Impuesto a las viviendas nuevas asfixia a compradores y constructores
En ese sentido, coincidieron en que el deterioro del sector no responde a un solo factor, sino a una acumulación de choques en los últimos años.
A la caída en el valor de las construcciones y el empleo se suman elementos como el encarecimiento del financiamiento, el aumento en los costos de materiales y la incertidumbre regulatoria, configurando un escenario en el que nuevas cargas podrían agravar la tendencia negativa que ya reflejan las cifras del sector.
Recalcaron que es importante incentivar a la construcción que tiene un efecto positivo en la economía y en la recaudación de impuestos. “De cada dólar que se genera en la construcción, se aporta a la economía $2.34 en el producto interno bruo más $0.24 en pago de impuestos”, destacó Molino Ferrer.
Menos hipotecas
Otro indicador que refleja la contracción es la caída de la demanda de créditos hipotecarios.
Precisaron que al cierre del primer trimestre de 2026, la demanda de financiamiento para vivienda muestra una contracción superior al 40% en comparación con el mismo período del año anterior, según datos de la Superintendencia de Bancos.
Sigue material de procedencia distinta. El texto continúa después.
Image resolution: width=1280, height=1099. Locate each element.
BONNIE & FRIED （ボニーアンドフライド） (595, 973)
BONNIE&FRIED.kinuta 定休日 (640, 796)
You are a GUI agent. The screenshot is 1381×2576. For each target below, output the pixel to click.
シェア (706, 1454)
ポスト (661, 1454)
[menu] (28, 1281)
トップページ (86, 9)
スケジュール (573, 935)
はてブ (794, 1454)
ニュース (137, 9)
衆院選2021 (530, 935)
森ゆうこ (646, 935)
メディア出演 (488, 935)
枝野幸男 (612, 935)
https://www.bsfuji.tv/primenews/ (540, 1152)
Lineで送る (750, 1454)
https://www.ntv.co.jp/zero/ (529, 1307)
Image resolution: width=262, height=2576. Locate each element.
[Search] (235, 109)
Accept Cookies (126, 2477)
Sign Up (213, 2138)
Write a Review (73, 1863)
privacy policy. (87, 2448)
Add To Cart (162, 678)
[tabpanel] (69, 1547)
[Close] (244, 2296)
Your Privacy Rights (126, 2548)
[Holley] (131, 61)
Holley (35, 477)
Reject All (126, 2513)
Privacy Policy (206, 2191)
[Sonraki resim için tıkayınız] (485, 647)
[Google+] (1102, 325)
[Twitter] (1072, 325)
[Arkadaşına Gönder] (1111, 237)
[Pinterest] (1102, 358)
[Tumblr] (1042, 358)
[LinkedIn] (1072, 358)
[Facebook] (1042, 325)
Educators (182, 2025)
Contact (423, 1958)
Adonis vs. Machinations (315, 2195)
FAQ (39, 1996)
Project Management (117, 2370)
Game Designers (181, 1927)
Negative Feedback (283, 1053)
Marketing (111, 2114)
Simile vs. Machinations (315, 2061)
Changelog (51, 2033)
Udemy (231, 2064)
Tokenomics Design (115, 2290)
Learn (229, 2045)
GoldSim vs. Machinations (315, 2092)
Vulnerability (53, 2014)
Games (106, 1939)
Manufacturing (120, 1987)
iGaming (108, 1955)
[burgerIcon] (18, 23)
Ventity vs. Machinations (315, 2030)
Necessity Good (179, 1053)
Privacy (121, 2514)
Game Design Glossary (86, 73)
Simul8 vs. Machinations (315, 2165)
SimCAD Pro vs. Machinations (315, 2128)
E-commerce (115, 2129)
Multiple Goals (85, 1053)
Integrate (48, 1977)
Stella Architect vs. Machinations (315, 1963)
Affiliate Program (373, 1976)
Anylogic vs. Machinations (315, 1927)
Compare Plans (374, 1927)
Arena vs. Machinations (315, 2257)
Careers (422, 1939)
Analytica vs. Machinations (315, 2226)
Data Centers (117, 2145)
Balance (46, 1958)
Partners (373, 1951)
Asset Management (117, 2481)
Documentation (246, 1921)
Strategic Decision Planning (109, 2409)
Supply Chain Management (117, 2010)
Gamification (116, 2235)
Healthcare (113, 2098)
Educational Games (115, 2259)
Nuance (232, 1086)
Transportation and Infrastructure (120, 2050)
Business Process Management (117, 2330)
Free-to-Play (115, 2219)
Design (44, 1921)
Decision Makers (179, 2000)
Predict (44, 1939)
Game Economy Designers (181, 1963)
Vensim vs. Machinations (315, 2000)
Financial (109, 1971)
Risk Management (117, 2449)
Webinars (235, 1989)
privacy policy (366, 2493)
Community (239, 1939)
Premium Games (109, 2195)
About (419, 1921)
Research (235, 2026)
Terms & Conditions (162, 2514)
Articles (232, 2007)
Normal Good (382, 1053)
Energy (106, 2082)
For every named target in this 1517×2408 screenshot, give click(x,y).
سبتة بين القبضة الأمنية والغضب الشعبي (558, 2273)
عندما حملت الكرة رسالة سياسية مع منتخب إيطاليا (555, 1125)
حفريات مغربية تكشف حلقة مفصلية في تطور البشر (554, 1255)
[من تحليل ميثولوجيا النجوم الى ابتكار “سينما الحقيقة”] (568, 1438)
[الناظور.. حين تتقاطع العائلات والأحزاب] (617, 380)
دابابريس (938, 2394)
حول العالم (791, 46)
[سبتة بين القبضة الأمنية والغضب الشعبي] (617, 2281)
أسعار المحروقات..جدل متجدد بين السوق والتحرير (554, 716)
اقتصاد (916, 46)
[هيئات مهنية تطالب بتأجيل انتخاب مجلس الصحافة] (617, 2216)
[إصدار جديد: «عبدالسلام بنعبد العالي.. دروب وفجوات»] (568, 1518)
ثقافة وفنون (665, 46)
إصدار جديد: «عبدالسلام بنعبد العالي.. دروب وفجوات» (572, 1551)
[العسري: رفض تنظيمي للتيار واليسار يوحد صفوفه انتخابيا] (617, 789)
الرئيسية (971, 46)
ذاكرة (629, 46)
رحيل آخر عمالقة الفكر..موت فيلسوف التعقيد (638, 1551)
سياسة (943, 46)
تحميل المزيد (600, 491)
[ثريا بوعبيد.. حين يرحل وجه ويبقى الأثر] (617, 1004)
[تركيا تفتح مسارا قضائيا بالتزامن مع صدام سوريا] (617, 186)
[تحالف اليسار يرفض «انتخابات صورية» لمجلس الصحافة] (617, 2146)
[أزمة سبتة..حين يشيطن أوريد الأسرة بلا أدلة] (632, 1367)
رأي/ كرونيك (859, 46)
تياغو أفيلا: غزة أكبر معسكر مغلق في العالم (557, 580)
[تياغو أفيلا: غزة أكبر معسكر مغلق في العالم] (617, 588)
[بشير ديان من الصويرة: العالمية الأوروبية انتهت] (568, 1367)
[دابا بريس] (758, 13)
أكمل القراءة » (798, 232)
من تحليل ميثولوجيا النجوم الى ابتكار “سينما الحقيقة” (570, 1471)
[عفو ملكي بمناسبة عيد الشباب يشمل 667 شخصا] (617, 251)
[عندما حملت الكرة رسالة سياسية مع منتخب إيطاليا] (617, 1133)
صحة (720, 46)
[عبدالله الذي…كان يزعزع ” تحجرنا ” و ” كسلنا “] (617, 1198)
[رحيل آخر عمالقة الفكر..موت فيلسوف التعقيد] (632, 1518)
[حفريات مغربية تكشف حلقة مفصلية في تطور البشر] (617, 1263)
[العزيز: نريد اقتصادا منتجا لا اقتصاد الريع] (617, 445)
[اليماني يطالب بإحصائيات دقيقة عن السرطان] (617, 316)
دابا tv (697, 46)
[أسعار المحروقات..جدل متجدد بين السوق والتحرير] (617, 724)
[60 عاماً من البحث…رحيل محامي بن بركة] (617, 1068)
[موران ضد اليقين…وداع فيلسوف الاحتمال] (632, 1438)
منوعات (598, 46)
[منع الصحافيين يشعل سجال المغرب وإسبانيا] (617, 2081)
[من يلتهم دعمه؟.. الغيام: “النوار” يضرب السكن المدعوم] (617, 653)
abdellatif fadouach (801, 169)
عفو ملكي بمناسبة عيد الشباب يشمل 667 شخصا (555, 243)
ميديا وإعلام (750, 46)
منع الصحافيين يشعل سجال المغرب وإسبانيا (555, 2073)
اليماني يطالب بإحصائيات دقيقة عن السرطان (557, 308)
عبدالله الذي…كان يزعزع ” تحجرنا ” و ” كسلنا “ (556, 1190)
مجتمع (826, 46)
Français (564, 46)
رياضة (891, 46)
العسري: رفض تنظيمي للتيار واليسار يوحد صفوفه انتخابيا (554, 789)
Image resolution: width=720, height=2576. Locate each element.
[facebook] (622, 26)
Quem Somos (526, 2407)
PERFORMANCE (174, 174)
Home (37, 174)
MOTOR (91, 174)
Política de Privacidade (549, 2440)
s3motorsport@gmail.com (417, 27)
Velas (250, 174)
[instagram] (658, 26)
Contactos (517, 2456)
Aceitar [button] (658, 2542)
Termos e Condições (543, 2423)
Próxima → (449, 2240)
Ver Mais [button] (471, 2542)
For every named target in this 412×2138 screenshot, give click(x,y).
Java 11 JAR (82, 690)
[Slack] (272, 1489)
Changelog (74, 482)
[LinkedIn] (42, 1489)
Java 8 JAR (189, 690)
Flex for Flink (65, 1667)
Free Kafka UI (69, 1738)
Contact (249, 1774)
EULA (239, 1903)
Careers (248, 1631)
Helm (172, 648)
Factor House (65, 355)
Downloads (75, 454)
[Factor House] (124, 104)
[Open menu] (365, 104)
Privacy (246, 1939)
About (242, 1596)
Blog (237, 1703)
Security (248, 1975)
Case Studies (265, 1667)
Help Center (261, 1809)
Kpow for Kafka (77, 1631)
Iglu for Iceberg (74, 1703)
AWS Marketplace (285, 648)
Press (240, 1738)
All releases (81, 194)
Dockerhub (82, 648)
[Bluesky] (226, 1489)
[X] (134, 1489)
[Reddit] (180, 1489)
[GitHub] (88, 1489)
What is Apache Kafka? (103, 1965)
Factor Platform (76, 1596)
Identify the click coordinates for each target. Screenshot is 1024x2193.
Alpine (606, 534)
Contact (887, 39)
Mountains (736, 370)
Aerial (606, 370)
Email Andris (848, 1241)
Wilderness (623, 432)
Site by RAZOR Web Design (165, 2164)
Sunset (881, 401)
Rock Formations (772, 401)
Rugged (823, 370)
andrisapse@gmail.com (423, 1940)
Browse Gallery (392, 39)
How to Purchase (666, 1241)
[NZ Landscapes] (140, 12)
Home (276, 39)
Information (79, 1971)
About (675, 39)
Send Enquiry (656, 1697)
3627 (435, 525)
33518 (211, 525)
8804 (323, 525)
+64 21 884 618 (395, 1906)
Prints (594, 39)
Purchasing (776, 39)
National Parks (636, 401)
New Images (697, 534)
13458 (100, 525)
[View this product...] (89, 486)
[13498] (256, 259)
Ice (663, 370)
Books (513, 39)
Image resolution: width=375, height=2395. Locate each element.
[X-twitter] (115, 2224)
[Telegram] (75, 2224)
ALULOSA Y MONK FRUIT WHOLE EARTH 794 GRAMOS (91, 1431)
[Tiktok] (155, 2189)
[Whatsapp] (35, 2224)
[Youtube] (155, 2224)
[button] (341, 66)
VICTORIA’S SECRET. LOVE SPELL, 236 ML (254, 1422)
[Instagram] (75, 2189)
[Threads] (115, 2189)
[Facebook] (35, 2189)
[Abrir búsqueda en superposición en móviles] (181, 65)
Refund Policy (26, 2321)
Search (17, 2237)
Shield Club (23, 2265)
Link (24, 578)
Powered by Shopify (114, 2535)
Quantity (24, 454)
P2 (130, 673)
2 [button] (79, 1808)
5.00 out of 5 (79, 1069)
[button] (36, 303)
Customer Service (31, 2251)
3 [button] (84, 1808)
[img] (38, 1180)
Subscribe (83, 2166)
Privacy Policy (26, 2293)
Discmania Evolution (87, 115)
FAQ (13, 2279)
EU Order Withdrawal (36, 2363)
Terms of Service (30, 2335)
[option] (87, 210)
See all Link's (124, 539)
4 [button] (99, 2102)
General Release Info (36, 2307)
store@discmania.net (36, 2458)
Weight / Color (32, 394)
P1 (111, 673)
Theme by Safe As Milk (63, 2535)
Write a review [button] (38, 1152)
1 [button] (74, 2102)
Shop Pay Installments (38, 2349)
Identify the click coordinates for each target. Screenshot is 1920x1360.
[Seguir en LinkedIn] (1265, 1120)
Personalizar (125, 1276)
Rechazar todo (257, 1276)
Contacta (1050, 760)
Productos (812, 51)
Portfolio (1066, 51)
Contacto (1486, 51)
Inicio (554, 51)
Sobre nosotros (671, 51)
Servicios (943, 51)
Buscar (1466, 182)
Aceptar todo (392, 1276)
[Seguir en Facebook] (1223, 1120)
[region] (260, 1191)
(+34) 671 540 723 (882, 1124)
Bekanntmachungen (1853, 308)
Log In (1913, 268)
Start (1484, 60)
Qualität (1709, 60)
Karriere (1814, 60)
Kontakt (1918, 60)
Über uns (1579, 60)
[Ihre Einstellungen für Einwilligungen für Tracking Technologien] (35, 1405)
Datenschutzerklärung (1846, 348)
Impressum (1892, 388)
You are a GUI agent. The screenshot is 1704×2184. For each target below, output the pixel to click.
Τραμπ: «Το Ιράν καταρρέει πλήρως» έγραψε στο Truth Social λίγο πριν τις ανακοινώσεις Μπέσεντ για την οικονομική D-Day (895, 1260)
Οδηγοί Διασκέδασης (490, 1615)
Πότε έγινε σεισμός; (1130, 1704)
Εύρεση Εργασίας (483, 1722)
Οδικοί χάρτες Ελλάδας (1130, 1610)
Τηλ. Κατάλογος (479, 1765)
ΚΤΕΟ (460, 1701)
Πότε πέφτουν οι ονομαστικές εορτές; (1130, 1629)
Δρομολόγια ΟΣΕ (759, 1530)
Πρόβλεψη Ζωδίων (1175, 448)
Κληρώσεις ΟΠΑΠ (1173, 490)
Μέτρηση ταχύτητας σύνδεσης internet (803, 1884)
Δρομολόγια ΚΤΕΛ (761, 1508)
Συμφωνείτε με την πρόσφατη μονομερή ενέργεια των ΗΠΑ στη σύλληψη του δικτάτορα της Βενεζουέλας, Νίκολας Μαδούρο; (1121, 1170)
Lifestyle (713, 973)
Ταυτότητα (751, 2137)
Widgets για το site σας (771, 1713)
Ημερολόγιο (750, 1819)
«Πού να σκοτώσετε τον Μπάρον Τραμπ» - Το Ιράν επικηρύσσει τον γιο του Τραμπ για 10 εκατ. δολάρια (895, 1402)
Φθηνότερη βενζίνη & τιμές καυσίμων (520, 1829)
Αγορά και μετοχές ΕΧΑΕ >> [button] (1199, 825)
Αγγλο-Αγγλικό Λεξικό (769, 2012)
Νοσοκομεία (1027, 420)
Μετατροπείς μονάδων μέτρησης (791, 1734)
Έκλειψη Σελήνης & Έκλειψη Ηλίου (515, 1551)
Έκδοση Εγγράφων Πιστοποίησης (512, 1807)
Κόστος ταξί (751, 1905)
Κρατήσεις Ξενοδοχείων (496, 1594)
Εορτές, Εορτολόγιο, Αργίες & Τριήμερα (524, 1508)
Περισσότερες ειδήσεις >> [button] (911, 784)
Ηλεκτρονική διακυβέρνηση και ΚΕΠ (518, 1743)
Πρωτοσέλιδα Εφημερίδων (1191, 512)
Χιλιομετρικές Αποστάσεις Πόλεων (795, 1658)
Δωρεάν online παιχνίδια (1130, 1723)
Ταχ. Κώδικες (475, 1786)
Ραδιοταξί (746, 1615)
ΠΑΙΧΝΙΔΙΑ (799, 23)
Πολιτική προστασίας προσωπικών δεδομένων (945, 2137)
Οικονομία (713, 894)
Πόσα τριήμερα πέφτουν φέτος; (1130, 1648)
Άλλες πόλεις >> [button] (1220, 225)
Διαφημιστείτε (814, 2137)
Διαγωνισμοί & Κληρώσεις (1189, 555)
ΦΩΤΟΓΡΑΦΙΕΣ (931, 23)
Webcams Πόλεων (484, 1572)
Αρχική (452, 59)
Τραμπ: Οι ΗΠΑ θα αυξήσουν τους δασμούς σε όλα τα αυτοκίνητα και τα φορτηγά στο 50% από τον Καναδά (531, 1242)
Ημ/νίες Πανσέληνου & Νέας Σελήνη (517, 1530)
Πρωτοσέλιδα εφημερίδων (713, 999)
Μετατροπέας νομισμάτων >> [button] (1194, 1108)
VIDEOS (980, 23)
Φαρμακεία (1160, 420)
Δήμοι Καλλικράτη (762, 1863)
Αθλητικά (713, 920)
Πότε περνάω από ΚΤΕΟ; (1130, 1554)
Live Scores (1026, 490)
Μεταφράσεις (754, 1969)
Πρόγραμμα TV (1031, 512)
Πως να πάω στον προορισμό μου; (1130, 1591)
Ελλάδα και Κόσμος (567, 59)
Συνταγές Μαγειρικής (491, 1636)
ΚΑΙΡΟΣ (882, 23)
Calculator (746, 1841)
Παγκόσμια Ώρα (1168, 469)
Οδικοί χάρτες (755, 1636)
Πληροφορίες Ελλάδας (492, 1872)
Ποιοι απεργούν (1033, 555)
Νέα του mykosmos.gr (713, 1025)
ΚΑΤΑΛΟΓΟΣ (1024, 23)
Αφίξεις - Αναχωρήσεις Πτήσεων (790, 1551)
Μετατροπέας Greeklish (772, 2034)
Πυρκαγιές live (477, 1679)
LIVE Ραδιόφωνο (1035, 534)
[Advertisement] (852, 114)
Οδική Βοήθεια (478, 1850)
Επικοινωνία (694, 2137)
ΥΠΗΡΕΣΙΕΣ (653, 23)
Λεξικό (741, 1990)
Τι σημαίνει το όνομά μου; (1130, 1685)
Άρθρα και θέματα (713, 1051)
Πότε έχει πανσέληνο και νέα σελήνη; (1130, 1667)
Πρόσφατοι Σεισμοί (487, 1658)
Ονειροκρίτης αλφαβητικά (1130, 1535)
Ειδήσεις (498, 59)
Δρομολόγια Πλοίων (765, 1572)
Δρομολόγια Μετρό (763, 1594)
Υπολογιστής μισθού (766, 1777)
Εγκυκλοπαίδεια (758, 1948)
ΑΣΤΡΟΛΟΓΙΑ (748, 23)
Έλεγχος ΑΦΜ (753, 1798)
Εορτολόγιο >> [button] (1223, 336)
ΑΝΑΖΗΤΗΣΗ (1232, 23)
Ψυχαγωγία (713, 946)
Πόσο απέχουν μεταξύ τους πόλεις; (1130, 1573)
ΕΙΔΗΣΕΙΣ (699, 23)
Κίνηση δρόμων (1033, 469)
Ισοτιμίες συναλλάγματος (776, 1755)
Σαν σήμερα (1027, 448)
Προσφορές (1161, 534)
Esta reducción evidencia un enfriamiento en la intención de compra, en línea con la desaceleración en las ventas de unidades habitacionales y la menor ejecución de proyectos inmobiliarios.
Los especialistas explicaron que esta disminución responde a una combinación de factores, entre ellos el aumento de las tasas de interés en los últimos años, la pérdida de empleos y la incertidumbre en torno a la Ley de Interés Preferencial que se presentó en 2025.
A esto se suman nuevas cargas que elevan el costo de adquisición como el ITBI, lo que retrasa la decisión de compra y reduce la capacidad de los hogares para calificar a un crédito, profundizando así la contracción del sector inmobiliario.
Reiteraron que el impacto fiscal del nuevo impuesto ITBI podría ser negativo en términos netos.
Según el análisis presentado, aunque el Estado podría recaudar alrededor de $37 millones en un escenario optimista, la contracción en la actividad del sector provocaría una caída mayor en otros ingresos tributarios, como el impuesto sobre la renta, el ITBMS y las contribuciones vinculadas al empleo.
En ese sentido, advirtieron que la medida podría terminar generando una pérdida superior a los $123 millones en recaudación, además de reducir significativamente la actividad económica asociada a la construcción con una pérdida estimada de $1,300 millones, por lo que solicitan al Ministerio de Economía y Finanzas, que reconsidere este tema y se restaure la exención que existía para viviendas nuevas.